The problem -> What follows are records. Restate all of them word for word.

Dataset records ->
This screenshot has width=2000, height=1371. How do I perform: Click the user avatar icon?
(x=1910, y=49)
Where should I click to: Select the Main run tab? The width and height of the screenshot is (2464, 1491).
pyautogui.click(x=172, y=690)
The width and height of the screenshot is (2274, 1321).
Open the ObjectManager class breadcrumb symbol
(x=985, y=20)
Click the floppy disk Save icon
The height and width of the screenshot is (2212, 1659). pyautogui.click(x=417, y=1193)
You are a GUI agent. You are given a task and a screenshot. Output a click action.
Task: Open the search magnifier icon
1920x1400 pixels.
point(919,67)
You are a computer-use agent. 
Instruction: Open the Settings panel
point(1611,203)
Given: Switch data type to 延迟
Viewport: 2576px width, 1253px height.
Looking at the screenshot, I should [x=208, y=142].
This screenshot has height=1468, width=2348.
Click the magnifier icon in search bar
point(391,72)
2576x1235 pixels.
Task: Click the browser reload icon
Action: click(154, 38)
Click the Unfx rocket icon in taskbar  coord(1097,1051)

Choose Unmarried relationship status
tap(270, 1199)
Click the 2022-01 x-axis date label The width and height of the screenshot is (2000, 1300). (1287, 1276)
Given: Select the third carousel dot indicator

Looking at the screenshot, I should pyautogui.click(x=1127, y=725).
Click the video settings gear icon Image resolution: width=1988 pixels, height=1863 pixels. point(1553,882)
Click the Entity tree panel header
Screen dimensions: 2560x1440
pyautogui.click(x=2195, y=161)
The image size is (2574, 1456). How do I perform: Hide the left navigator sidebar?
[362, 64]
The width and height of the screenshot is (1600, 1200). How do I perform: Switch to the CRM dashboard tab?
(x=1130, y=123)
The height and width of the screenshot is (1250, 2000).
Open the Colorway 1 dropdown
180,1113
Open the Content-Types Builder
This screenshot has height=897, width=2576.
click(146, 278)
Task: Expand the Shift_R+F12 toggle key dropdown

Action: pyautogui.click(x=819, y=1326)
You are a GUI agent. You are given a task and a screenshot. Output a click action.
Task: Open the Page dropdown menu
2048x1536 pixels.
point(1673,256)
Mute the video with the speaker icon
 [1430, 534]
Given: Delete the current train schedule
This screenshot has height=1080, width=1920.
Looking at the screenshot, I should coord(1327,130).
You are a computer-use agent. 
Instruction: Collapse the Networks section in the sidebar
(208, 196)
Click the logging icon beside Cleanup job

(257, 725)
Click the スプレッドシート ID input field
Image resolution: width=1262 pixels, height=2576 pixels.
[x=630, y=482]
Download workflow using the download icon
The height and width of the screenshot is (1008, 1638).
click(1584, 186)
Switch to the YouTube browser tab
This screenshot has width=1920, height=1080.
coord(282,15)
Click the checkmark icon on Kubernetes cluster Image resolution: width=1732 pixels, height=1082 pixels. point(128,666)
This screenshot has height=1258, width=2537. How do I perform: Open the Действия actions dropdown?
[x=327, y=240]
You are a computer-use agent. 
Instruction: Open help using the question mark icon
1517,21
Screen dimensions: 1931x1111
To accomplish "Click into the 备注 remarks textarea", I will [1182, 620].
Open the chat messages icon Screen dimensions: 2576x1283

Your response ->
This screenshot has width=2000, height=1371. How do I perform: Click the user avatar icon?
(x=1910, y=49)
Where should I click to: Select the Main run tab? The width and height of the screenshot is (2464, 1491).
pyautogui.click(x=172, y=690)
The width and height of the screenshot is (2274, 1321).
Open the ObjectManager class breadcrumb symbol
(x=985, y=20)
Click the floppy disk Save icon
The height and width of the screenshot is (2212, 1659). pyautogui.click(x=417, y=1193)
You are a GUI agent. You are given a task and a screenshot. Output a click action.
Task: Open the search magnifier icon
1920x1400 pixels.
point(919,67)
You are a computer-use agent. 
Instruction: Open the Settings panel
point(1611,203)
Given: Switch data type to 延迟
Viewport: 2576px width, 1253px height.
Looking at the screenshot, I should [x=208, y=142].
This screenshot has height=1468, width=2348.
Click the magnifier icon in search bar
point(391,72)
2576x1235 pixels.
Task: Click the browser reload icon
Action: click(154, 38)
Click the Unfx rocket icon in taskbar  coord(1097,1051)

Choose Unmarried relationship status
tap(270, 1199)
Click the 2022-01 x-axis date label The width and height of the screenshot is (2000, 1300). (1287, 1276)
Given: Select the third carousel dot indicator

Looking at the screenshot, I should pyautogui.click(x=1127, y=725).
Click the video settings gear icon Image resolution: width=1988 pixels, height=1863 pixels. point(1553,882)
Click the Entity tree panel header
Screen dimensions: 2560x1440
pyautogui.click(x=2195, y=161)
The image size is (2574, 1456). How do I perform: Hide the left navigator sidebar?
[362, 64]
The width and height of the screenshot is (1600, 1200). How do I perform: Switch to the CRM dashboard tab?
(x=1130, y=123)
The height and width of the screenshot is (1250, 2000).
Open the Colorway 1 dropdown
180,1113
Open the Content-Types Builder
This screenshot has height=897, width=2576.
click(146, 278)
Task: Expand the Shift_R+F12 toggle key dropdown

Action: pyautogui.click(x=819, y=1326)
You are a GUI agent. You are given a task and a screenshot. Output a click action.
Task: Open the Page dropdown menu
2048x1536 pixels.
point(1673,256)
Mute the video with the speaker icon
 [1430, 534]
Given: Delete the current train schedule
This screenshot has height=1080, width=1920.
Looking at the screenshot, I should coord(1327,130).
You are a computer-use agent. 
Instruction: Collapse the Networks section in the sidebar
(208, 196)
Click the logging icon beside Cleanup job

(257, 725)
Click the スプレッドシート ID input field
Image resolution: width=1262 pixels, height=2576 pixels.
[x=630, y=482]
Download workflow using the download icon
The height and width of the screenshot is (1008, 1638).
click(1584, 186)
Switch to the YouTube browser tab
This screenshot has width=1920, height=1080.
coord(282,15)
Click the checkmark icon on Kubernetes cluster Image resolution: width=1732 pixels, height=1082 pixels. point(128,666)
This screenshot has height=1258, width=2537. How do I perform: Open the Действия actions dropdown?
[x=327, y=240]
You are a computer-use agent. 
Instruction: Open help using the question mark icon
1517,21
Screen dimensions: 1931x1111
To accomplish "Click into the 备注 remarks textarea", I will [1182, 620].
Open the chat messages icon Screen dimensions: 2576x1283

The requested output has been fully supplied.